What is femininity anyway?

What is femininity? If you asked me 6 months ago, I would have said it’s high heels, dresses and a ridiculous love for pink.

If I am honest, I would have been a bit judgemental about it all.

I prefer to focus on rolling around in mud and playing in the hills.

Growing up I was never a “girly girl”, but over the years I enjoyed looking after my appearance, having fun with clothes, dabbling with fake tan during my uni days and at one point even dying my hair blue (true story).

Sadly no picture evidence of the hair, however a cheeky snap from my musical theatre days!

Then three years ago I stopped wearing make-up.

And gradually I also stopped putting any thought into what I call my “adult clothes”. Basically, anything I had to wear at work.

If a social occasion called for a dress and heels, I moaned, thinking I was above all that (yes I was a bit of a dick).

The trigger

And it’s only recently that I’ve realised incidents that took place in an old job around that time, probably triggered some of these changes. (with anything in life it’s never just one thing).

Now, before I go any further, I want to make one thing VERY clear.

In my opinion, any form of singling somebody out because of their gender is wrong, even if someone thinks it’s a joke or compliment. So, if you have ever laughed at a “get back in the kitchen” joke, or think the world has gone “too politically correct”, then this isn’t the place for you.


What happened

I am not going to bore you with the in and outs of the months of problems, however I’ll give you the headline issues. One of these things on their own, I would have looked past, however after months of them all, I had enough.

  1. Regularly being referred to as the “pretty face on the front desk”. Even after I asked not to be called that.
  2. Being called gorgeous, beautiful and a pretty little thing, by one contractor every time I spoke to him, which made me feel very uncomfortable.

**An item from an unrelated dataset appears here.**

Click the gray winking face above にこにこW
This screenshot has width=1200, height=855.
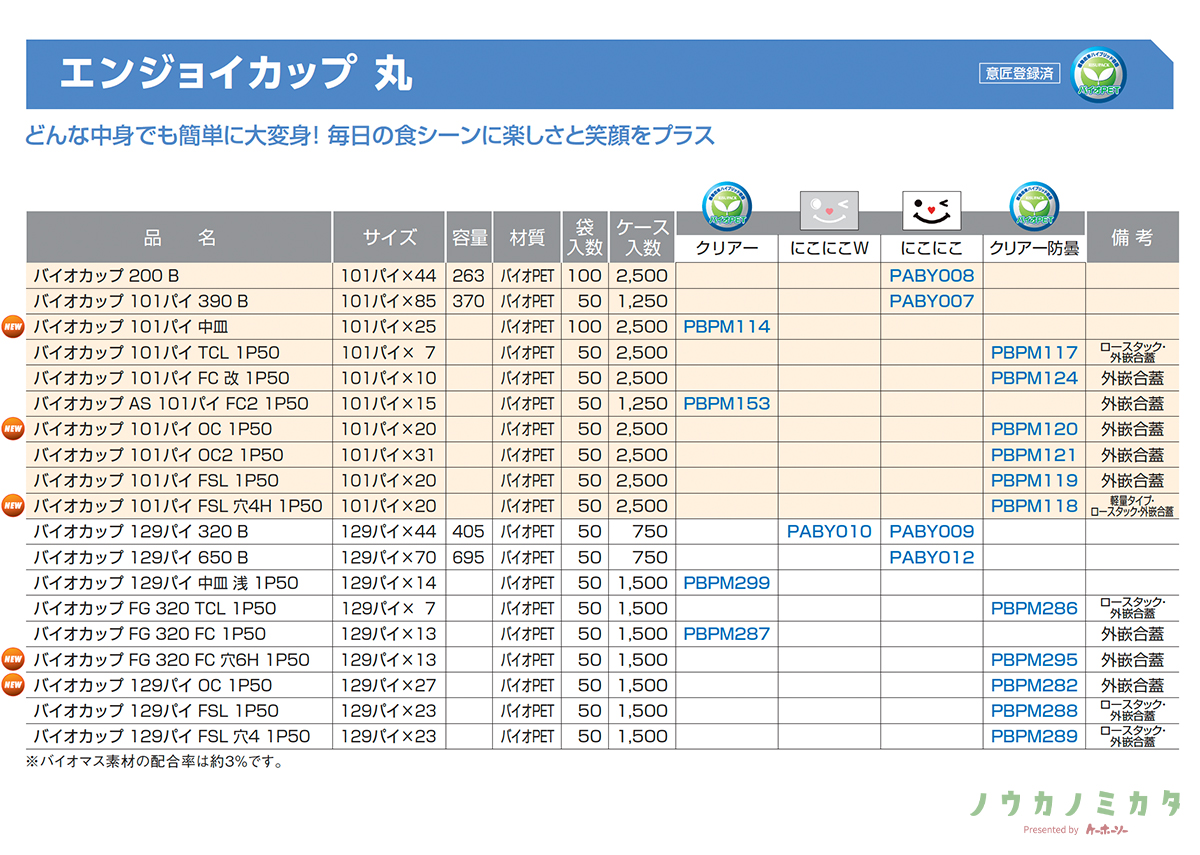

My appearance had zero to do with my capability to do my job.
  3. Telling my male manager about said contractor, and him doing absolutely nothing about it. Even though I explained it made me feel uncomfortable, especially when I was often in the office alone with the contractor.
  4. Then, the final straw, was when male two colleagues in another office took a picture of me from the Christmas night out, printed it off and stuck it in another guys leaving card. The card was then passed around the other large office. Their reasoning, because the guy who was leaving had a thing for me.

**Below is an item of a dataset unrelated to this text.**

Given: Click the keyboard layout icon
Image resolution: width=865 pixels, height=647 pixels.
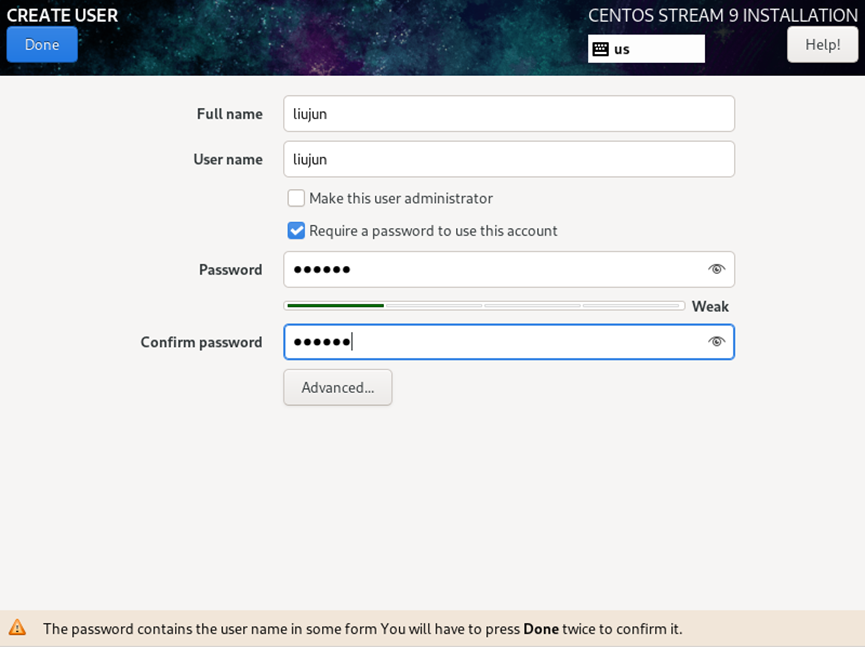Looking at the screenshot, I should pos(600,49).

I can remember my first response when I was told about the card.

I blamed myself, thinking I shouldn’t have been so chatty with them at the Christmas party and shouldn’t of worn that red dress.

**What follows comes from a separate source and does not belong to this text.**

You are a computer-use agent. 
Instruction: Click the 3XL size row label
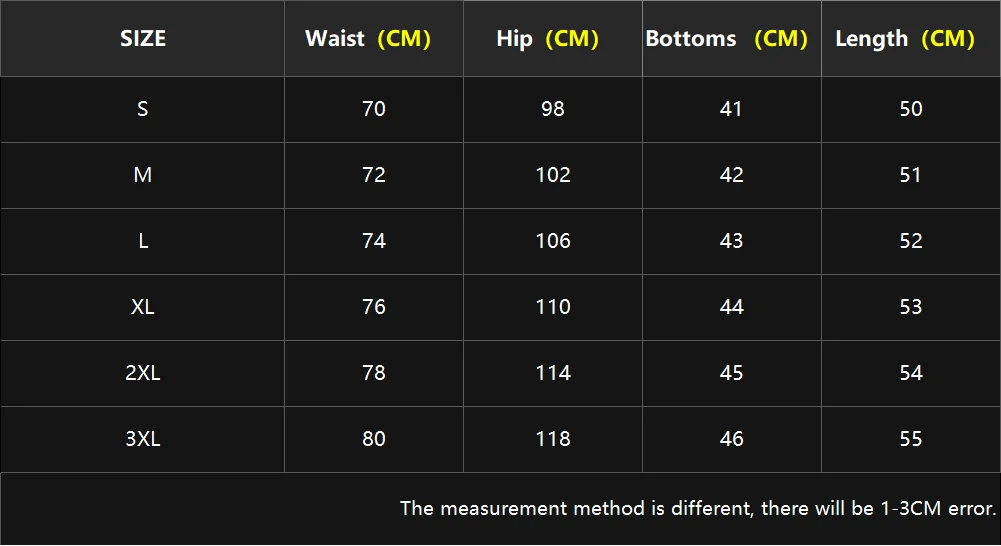coord(143,439)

One thing to highlight, by this point I had been happily with Jamie for 5 years and simply thought I was being friendly to my fellow colleagues. I raised the issue with the central HR team and thankfully they took it seriously.

I’m well aware people experience much much worse in the workplace, however being treated like this in a male dominant company wasn’t a pleasant experience.

I left the job shortly after the card incident.

A selfie I took before the Christmas party

The effect

Looking back, I can pretty much track the main changes from that time. I began rejecting anything I thought of as feminine.

It started off with just work stuff and then slowly crept into other aspects of my life.

To stay balanced in all of this, I do think my running also had an impact. As I now care less about what my body looks like and more about what it can achieve.

I do however think there became an unhealthy negativity to anything I classed as “feminine”.

Maybe I just wanted to avoid being in situations like in my old job again.


Like EVERYTHING I talk about on here, it’s all about striking a balance.

In the last year I’ve found times where I’ve missed having fun with my adult clothes.

I can wear bright fun workout gear, but for some reason my funeral dress has become a work staple (true story).

I still don’t know exactly what it is, but I am having to re-think my whole approach to femininity.

If someone likes to wear make-up, cool.
If someone doesn’t want to wear high heels, cool.
If someone loves being covered in mud up a hill, cool.

As long as all these things come from a place of happiness and self-worth then who cares what is or isn’t classed as traditionally feminine.

Moving forward

So where do I go from here? Am I going to start blogging about make-up?

Most likely not.

I’m still going to champion loving our bodies for the things they can achieve, and am still likely to turn up to work most days with sweaty hair and no make-up.

But, I am going to remember that having fun with a bit of make-up and new clothes isn’t going to cause bad things to happen!

Hopefully sharing my experiences can make us all think, even for a small moment about how we treat ourselves and other.

Because, male or female, feminine or masculine we all deserve to feel happy in our own bodies and express that in whatever way feels best for us.

Currently: A bit nervous about sharing this personal blog.
Training today: Gentle 5k and wild swim, this weather is BLISS.
Adventure this week: Foxtrail’s mysterious Project X. Anyone else going?